9:00 am - 10:00 am
A graduate exam seminar is a presentation of the student’s final research project for their degree.
This is an ALES PhD Final Exam Seminar by Muhammad Jakir Hasan. This seminar is open to the general public to attend.
https://ualberta-ca.zoom.us/j/92015704886?pwd=Y3JrWnFMa29KQnFkejY3RWRrdXJyZz09
Meeting ID: 920 1570 4886 | Passcode: 101083
+16475580588,,92015704886# Canada
+17789072071,,92015704886# Canada
Find your local number: https://ualberta-ca.zoom.us/u/abmev6LIm3
Thesis Topic: Genetics of clubroot disease (Plasmodiophora brassicae) resistance in Brassica
PhD with Dr. Habib Rahman.
Seminar Abstract:
Clubroot disease, caused by Plasmodiophora brassicae, is a major threat to canola production. Cultivation of resistant cultivars is the key component in managing this disease. Canola belongs to allopolyploid Brassica napus L. (AACC genome, 2n = 38) and B. juncea L. (AABB genome, 2n=36), is an important oilseed crop in the world. Natural oilseed B. napus and B. juncea lack resistance to clubroot disease; therefore, there is a need to introduce resistance to this disease in canola from its allied species and diploid progenitor species.
In this study, the genetic control of clubroot disease resistance of polyploid B. napus var. napobrassica and diploid B. rapa vars. pekinensis and rapifera were investigated for resistance in B. napus canola and for the development of clubroot resistant B. juncea. One doubled haploid (DH) population developed from B. napus var. napobrassica cv. Brookfield (rutabaga) × B. napus spring canola, a recombinant inbred line (RIL) population developed from B. napus spring canola × B. rapa var. pekinensis cv. Bilko (Chinese cabbage) interspecific cross and synthetic B. juncea lines developed from B. rapa var. rapifera cv. Gelria (turnip) × B. nigra interspecific cross was used. The DH, RIL, and synthetic lines were phenotyped for resistance to several P. brassicae pathotypes and genotyped using SSR and SNP-based (Allele-Specific) AS-markers and KASP (Kompetitive allele-specific PCR) to map clubroot resistant (CR) loci and develop genetic markers. The DH lines were also evaluated in replicated field trials for QTL mapping of flowering and seed quality traits.

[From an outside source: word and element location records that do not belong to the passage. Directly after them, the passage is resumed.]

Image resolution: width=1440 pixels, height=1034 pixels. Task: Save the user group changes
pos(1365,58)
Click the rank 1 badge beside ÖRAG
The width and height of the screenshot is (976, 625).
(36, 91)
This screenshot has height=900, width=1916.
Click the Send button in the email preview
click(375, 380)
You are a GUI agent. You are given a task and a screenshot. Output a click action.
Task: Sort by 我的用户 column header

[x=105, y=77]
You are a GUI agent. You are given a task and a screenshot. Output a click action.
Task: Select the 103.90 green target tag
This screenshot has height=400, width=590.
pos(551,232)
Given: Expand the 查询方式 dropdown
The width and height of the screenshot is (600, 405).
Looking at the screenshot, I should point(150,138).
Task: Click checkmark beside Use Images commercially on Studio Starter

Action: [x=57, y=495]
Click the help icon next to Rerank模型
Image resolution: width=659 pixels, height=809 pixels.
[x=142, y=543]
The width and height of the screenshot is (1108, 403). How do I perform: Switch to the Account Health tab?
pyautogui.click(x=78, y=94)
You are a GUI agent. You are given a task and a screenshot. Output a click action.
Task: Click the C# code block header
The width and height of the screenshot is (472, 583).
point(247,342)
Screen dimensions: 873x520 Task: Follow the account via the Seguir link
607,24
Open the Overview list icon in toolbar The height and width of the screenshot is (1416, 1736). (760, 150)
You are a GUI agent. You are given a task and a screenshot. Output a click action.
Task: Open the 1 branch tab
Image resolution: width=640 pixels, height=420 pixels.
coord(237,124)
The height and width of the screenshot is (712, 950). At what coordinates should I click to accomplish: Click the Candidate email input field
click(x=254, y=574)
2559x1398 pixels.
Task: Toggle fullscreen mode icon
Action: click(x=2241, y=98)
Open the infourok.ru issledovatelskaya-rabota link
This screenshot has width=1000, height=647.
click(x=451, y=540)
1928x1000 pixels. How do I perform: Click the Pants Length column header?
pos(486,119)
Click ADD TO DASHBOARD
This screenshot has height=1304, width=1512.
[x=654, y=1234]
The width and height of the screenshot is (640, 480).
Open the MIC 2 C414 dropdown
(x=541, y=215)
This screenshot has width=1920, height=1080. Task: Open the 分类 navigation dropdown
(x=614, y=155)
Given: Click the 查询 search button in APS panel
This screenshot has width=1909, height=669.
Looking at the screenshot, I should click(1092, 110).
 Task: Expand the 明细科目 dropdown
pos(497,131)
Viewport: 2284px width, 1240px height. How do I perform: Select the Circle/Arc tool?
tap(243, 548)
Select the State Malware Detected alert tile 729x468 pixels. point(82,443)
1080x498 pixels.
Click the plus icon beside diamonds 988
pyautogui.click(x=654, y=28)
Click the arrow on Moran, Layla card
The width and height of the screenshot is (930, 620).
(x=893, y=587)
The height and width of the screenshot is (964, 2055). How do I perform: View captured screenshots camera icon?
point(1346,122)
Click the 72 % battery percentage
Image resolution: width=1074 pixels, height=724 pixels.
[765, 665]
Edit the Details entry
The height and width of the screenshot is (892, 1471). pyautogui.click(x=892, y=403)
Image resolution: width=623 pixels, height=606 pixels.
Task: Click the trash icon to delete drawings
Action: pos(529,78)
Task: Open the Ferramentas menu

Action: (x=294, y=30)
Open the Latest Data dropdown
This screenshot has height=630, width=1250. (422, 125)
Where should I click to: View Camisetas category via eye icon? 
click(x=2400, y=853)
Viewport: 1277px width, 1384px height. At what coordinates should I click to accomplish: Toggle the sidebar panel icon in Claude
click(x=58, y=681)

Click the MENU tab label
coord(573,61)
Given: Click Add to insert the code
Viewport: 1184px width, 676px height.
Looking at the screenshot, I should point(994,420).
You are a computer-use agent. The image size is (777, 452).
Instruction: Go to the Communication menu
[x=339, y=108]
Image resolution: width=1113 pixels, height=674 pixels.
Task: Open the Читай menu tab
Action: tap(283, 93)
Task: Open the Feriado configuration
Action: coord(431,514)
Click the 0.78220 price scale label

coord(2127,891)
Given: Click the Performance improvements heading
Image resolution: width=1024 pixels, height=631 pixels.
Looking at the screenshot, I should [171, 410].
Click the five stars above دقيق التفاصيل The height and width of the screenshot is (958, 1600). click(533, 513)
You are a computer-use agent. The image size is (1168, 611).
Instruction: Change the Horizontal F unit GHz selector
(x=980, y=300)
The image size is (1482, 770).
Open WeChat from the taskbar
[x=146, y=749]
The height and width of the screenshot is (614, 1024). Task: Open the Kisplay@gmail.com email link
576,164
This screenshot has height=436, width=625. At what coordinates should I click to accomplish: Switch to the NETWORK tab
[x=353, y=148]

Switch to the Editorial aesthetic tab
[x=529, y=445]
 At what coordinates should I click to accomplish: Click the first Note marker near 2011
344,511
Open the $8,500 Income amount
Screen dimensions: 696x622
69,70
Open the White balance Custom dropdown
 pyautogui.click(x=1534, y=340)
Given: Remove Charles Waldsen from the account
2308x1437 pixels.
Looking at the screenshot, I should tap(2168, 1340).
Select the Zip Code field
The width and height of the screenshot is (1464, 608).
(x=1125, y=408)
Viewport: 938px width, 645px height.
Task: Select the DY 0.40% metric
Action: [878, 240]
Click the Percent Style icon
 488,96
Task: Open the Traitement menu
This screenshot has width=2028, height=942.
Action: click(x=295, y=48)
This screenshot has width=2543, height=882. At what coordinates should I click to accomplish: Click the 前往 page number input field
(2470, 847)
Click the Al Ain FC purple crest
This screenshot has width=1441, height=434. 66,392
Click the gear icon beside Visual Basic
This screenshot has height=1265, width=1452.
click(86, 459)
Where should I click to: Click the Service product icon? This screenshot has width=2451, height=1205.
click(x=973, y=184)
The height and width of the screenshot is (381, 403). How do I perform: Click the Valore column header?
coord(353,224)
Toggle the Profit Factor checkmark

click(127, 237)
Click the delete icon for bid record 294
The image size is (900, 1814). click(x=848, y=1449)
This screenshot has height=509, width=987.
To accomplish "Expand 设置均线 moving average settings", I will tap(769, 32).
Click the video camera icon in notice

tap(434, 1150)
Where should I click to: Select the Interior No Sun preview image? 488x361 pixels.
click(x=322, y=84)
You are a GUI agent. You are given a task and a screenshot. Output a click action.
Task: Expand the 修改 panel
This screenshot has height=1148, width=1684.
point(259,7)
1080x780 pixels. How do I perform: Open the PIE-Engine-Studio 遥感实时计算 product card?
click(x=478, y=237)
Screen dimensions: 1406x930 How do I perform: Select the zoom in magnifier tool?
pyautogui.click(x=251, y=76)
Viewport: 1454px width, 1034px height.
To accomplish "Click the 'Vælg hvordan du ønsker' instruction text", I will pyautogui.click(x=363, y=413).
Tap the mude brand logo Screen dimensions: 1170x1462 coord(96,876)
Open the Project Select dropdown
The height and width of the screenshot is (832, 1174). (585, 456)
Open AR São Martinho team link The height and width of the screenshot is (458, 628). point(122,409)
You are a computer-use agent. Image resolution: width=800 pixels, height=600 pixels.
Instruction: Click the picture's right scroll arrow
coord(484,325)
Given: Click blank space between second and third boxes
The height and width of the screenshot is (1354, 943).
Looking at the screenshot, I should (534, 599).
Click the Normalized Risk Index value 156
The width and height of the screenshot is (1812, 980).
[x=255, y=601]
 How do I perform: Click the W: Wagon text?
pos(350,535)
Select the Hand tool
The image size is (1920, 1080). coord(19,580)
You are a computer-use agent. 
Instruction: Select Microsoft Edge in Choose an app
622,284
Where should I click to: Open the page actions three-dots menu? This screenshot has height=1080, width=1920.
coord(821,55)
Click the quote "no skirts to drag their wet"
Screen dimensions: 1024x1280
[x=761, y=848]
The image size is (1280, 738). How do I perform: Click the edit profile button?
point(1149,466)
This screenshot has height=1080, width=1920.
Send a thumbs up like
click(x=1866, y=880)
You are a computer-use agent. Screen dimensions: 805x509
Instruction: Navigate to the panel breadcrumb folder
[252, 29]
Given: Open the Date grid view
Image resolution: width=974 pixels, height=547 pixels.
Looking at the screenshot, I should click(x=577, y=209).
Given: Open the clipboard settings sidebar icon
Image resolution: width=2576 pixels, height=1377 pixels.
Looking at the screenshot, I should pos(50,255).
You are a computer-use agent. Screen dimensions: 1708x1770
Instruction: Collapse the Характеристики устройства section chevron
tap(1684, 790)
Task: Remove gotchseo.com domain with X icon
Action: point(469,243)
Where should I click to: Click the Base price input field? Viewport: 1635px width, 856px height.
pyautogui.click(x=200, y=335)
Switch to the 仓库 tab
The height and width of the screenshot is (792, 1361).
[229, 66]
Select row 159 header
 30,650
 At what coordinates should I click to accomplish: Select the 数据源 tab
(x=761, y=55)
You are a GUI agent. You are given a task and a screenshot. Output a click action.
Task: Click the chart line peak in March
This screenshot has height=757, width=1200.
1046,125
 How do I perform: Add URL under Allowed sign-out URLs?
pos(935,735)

Analysis of the DH and RIL population indicated that major gene control clubroot resistance. Genetic analysis using the DH lines identified a genomic region, qCR_A8, on chromosome A08 of rutabaga cv. Brookfield is associated with resistance to P. brassicae pathotypes 2, 3, 5, 6, and 8 and a locus, qCR_A3, on chromosome A03 associated with resistance to pathotype 3. The QTL analysis indicated that rutabaga cv. Brookfield carries a high oil QTL, qOIL_C3, around 15 cM away from a major erucic acid QTL on chromosome C03 and a major QTL on chromosome A02 affecting both vernalization and flowering time. The qOIL_C3 could increase oil content in spring canola by about 0.7%. Further analysis exhibited no correlation of clubroot resistance of rutabaga cv. Brookfield, with poor agronomic and seed quality traits. The genetic analysis of the RIL population indicated introgression of a CR locus from chromosome A03 of the Chinese cabbage cv. Bilko into spring B. napus canola. The Bilko-CR locus co-segregated with the AS-markers in the homozygous RIL families. However, recombination between the CR loci, e.g., qCR_A8 and Bilko-CR, and their co-segregating markers indicated that the genetic markers developed in this research might not be located within the CR genes; the allelic variation exhibited by the markers may not be due to the variation in sequence motifs affecting the phenotypic variation. Analysis of the synthetic B. juncea lines using A- and B-genome specific SSR markers and their reaction to P. brassicae pathotype 3 indicated that clubroot resistant B. juncea line could be developed by exploiting the resistance available in B. rapa. However, a loss of resistance in around 5.8% of the resynthesized S2 B. juncea plants indicated that the genomic regions carrying the CR could be in a state of genomic change.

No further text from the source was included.